Het Openbaar Ministerie in Den Haag wil nog niet op de zaken vooruitlopen en wacht de aangifte af. "Dan zullen we zien wat er ligt", zegt een woordvoerder. De kans dat er meteen een inhoudelijke reactie van het OM komt, is klein.
Kansloos
Het is de vraag of een premier schuldig kan zijn aan discriminerend kabinetsbeleid of discriminerende wetten die democratisch tot stand zijn gekomen.
Hoogleraar staats- en bestuursrecht Voermans noemt de actie kansloos omdat het 'delict' zou zijn gepleegd door een ambt, de premier, en niet door een persoon. Voermans acht het vervolgen van een overheidsorgaan nauwelijks denkbaar.
Verder stelt Voermans dat er geen sprake is van een bewijsbare overtreding van de wet, om precies te zijn artikel 137e van het Wetboek van Strafrecht. Onderscheid tussen mensen maken in wetgeving is iets heel anders dan discriminatie, zegt hij.
Immuniteit
"Het Openbaar Ministerie gaat daarom hoogstwaarschijnlijk niet vervolgen", zegt Voermans. "De toepassing van de Algemene wet gelijke behandeling is hier moeilijk voorstelbaar."
Voor Rutte geldt trouwens niet in alle gevallen juridische immuniteit, legt Voermans uit. "De premier geniet als persoon immuniteit voor alles wat hij in het parlement of de ministerraad zegt, daarbuiten niet." Maar dat is nu niet relevant, zegt Voermans, want er is geen sprake van een delict.
Vereiste
Aernout Nieuwenhuis, hoofddocent staatsrecht bij de Universiteit van Amsterdam, vraagt zich af of Rutte strafrechtelijk gezien wel de verantwoordelijke minister is. Verder is een vereiste dat de aangeklaagde heeft geweten dat hij in strijd met de Grondwet of de wet heeft gehandeld.

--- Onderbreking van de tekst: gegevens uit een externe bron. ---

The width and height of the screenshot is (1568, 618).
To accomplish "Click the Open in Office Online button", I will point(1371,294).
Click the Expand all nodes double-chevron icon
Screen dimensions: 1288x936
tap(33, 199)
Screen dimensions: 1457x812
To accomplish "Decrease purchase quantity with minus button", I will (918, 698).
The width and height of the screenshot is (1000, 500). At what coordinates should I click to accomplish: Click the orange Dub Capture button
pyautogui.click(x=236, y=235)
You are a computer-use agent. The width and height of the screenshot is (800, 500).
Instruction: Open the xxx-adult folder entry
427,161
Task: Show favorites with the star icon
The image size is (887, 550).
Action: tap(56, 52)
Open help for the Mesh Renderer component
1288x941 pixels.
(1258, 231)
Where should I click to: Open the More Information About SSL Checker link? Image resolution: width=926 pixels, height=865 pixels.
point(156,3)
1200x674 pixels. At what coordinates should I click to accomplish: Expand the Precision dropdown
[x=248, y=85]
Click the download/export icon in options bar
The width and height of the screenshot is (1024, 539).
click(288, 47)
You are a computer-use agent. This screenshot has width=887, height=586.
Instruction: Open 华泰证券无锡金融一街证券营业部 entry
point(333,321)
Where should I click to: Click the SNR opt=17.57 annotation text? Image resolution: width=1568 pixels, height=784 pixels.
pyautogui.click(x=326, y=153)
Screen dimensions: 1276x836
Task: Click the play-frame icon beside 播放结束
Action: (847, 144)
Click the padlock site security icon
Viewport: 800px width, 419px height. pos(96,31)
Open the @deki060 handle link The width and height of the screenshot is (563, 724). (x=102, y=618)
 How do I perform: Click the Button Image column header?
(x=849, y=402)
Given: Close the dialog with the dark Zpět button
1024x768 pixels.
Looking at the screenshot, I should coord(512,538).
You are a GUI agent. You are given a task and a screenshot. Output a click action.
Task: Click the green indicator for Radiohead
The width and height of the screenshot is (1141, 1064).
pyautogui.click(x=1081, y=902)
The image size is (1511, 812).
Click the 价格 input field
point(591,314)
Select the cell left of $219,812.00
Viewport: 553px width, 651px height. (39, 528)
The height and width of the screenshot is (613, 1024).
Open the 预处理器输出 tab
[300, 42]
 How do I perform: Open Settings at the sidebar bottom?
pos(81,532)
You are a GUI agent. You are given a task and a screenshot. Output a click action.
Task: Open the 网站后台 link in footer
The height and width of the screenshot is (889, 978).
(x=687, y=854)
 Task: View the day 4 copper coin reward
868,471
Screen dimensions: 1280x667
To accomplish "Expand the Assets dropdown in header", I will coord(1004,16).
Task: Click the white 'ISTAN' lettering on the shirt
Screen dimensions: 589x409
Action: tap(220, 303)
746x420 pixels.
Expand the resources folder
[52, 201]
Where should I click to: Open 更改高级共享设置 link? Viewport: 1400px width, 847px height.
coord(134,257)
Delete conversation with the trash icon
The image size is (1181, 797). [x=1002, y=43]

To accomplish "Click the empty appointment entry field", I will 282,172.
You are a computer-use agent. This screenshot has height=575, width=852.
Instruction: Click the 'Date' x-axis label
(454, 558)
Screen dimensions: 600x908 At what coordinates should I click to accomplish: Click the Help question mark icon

En ook hij wijst er op dat onderscheid maken nog geen discriminatie is.
Hoogleraar internationaal strafrecht Göran Sluiter zegt dat hij niet kan reageren op de juridische haalbaarheid van de discriminatie-aangifte, "aangezien ik benadeelde partijen bijsta in de lopende strafzaak tegen de heer Wilders".